Urol Pract. 2023 Jul;10(4):409-415. doi: 10.1097/UPJ.0000000000000406. Epub 2023 Jun 5.
Large language models have demonstrated impressive capabilities, but application to medicine remains unclear. We seek to evaluate the use of ChatGPT on the American Urological Association Self-assessment Study Program as an educational adjunct for urology trainees and practicing physicians.
One hundred fifty questions from the 2022 Self-assessment Study Program exam were screened, and those containing visual assets (n=15) were removed. The remaining items were encoded as open ended or multiple choice. ChatGPT's output was coded as correct, incorrect, or indeterminate; if indeterminate, responses were regenerated up to 2 times. Concordance, quality, and accuracy were ascertained by 3 independent researchers and reviewed by 2 physician adjudicators. A new session was started for each entry to avoid crossover learning.
ChatGPT was correct on 36/135 (26.7%) open-ended and 38/135 (28.2%) multiple-choice questions. Indeterminate responses were generated in 40 (29.6%) and 4 (3.0%), respectively. Of the correct responses, 24/36 (66.7%) and 36/38 (94.7%) were on initial output, 8 (22.2%) and 1 (2.6%) on second output, and 4 (11.1%) and 1 (2.6%) on final output, respectively. Although regeneration decreased indeterminate responses, proportion of correct responses did not increase. For open-ended and multiple-choice questions, ChatGPT provided consistent justifications for incorrect answers and remained concordant between correct and incorrect answers.
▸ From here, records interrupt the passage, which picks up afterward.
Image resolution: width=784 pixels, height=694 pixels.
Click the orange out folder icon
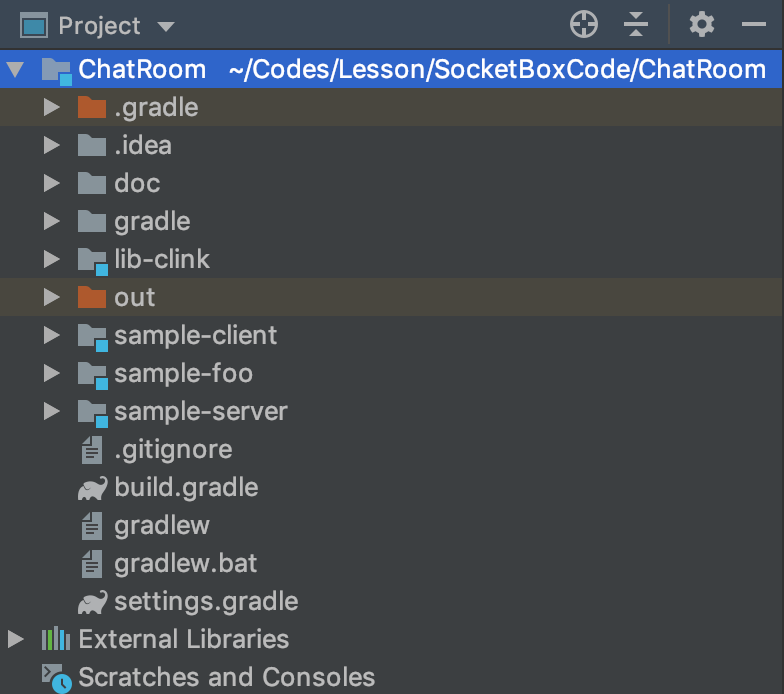92,297
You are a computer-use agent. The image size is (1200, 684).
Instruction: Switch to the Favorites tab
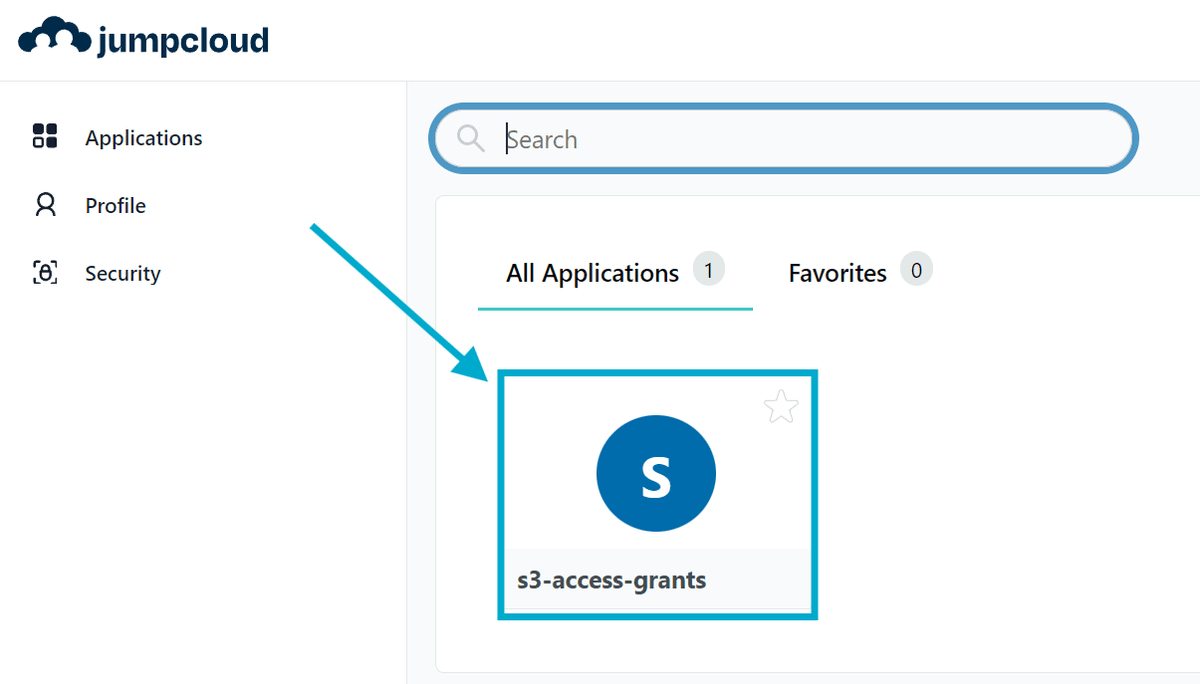pyautogui.click(x=837, y=272)
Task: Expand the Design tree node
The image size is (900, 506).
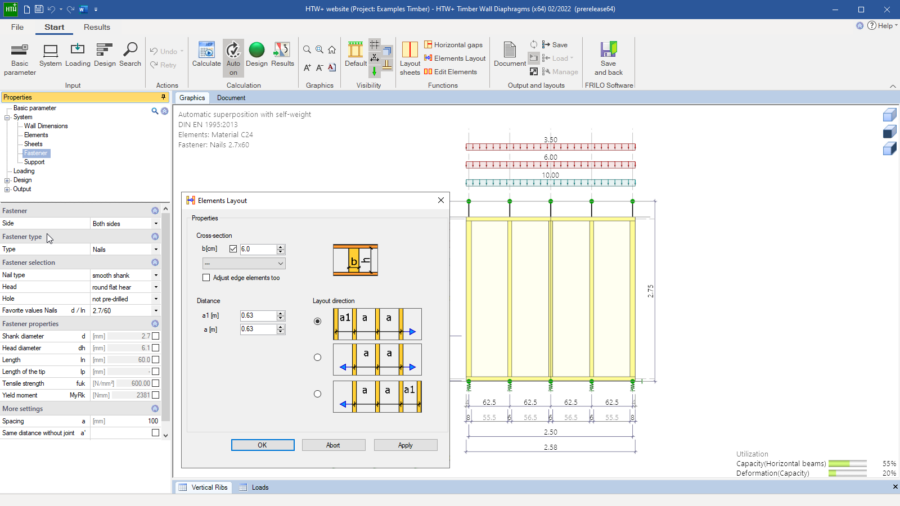Action: coord(7,180)
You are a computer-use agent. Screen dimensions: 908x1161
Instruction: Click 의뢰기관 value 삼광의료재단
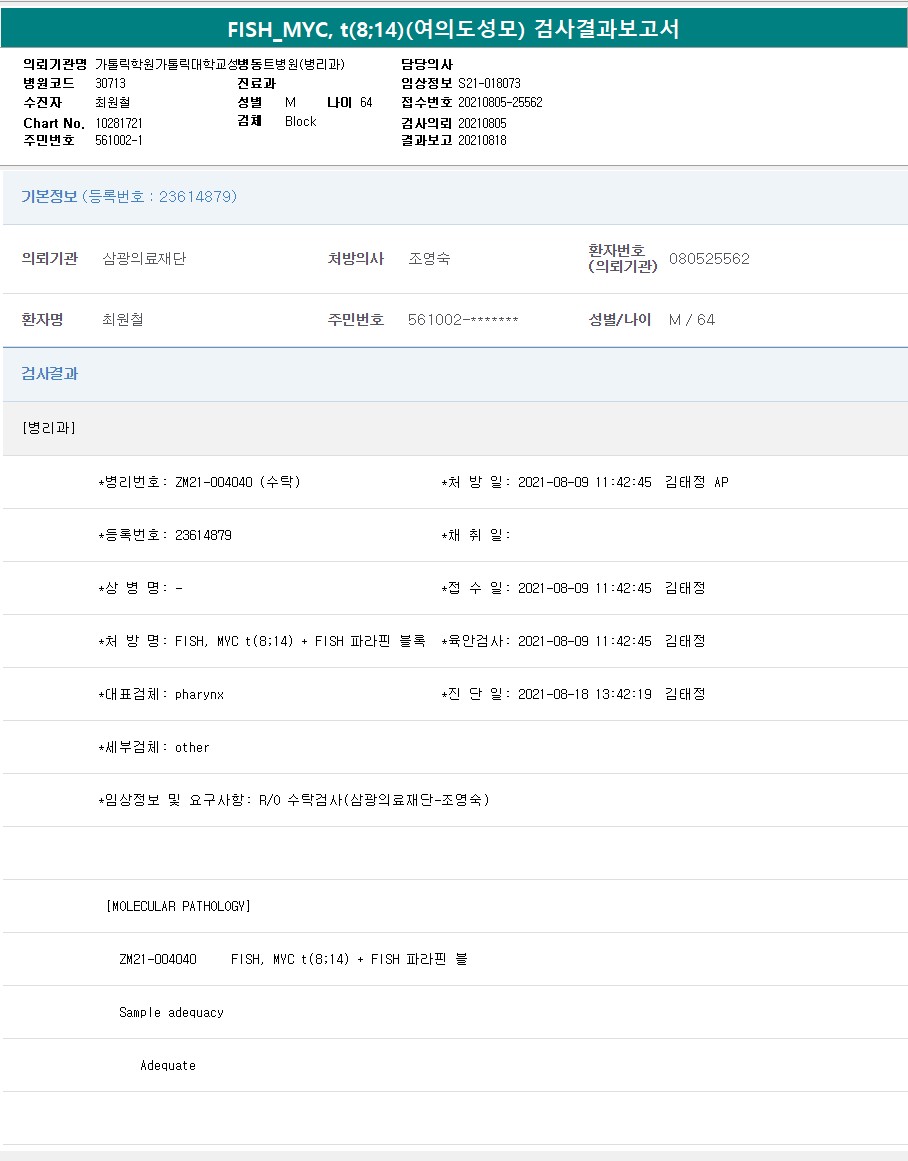click(x=144, y=259)
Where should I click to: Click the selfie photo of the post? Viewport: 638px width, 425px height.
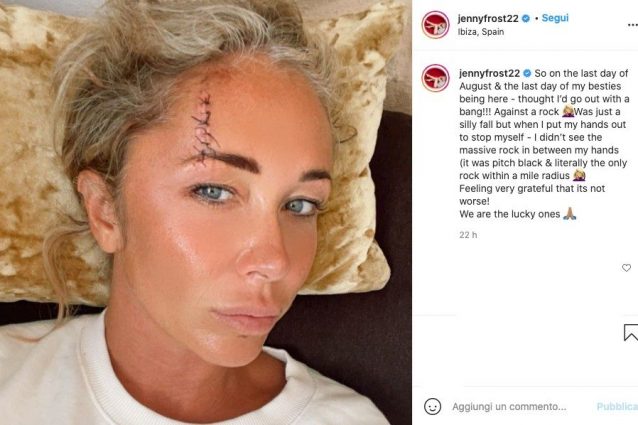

ChatGPT previously demonstrated promise on medical licensing exams; however, application to the 2022 Self-assessment Study Program was not demonstrated. Performance improved with multiple-choice over open-ended questions. More importantly were the persistent justifications for incorrect responses-left unchecked, utilization of ChatGPT in medicine may facilitate medical misinformation.
大型语言模型展现出了令人印象深刻的能力,但在医学领域的应用仍不明确。我们旨在评估 ChatGPT 在 2022 年美国泌尿外科学会自我评估学习计划中的应用,将其作为泌尿科住院医师和执业医师的教育辅助工具。
对 2022 年自我评估学习计划考试的 150 个问题进行了筛选,去除了包含视觉资产的问题(n=15)。剩余的问题被编码为开放式或多项选择题。ChatGPT 的输出被编码为正确、错误或不确定;如果不确定,则会重新生成最多 2 次响应。由 3 位独立研究人员确定一致性、质量和准确性,并由 2 位医师裁判进行审查。为避免交叉学习,每个条目都会启动一个新的会话。
ChatGPT 在 36/135 个开放式和 38/135 个多项选择题中是正确的。不确定的回答分别产生了 40(29.6%)和 4(3.0%)。在正确的回答中,24/36(66.7%)和 36/38(94.7%)是首次输出,8/36(22.2%)和 1/38(2.6%)是第二次输出,4/36(11.1%)和 1/38(2.6%)是最终输出。虽然重新生成减少了不确定的回答,但正确回答的比例并没有增加。对于开放式和多项选择题,ChatGPT 为错误答案提供了一致的解释,并且在正确和错误答案之间保持一致。
ChatGPT 之前在医学执照考试中表现出了潜力;然而,在 2022 年的自我评估学习计划中并没有得到应用。多项选择题的表现优于开放式问题。更重要的是,错误答案的持续解释——如果不加以检查,在医学中使用 ChatGPT 可能会促进医学错误信息的传播。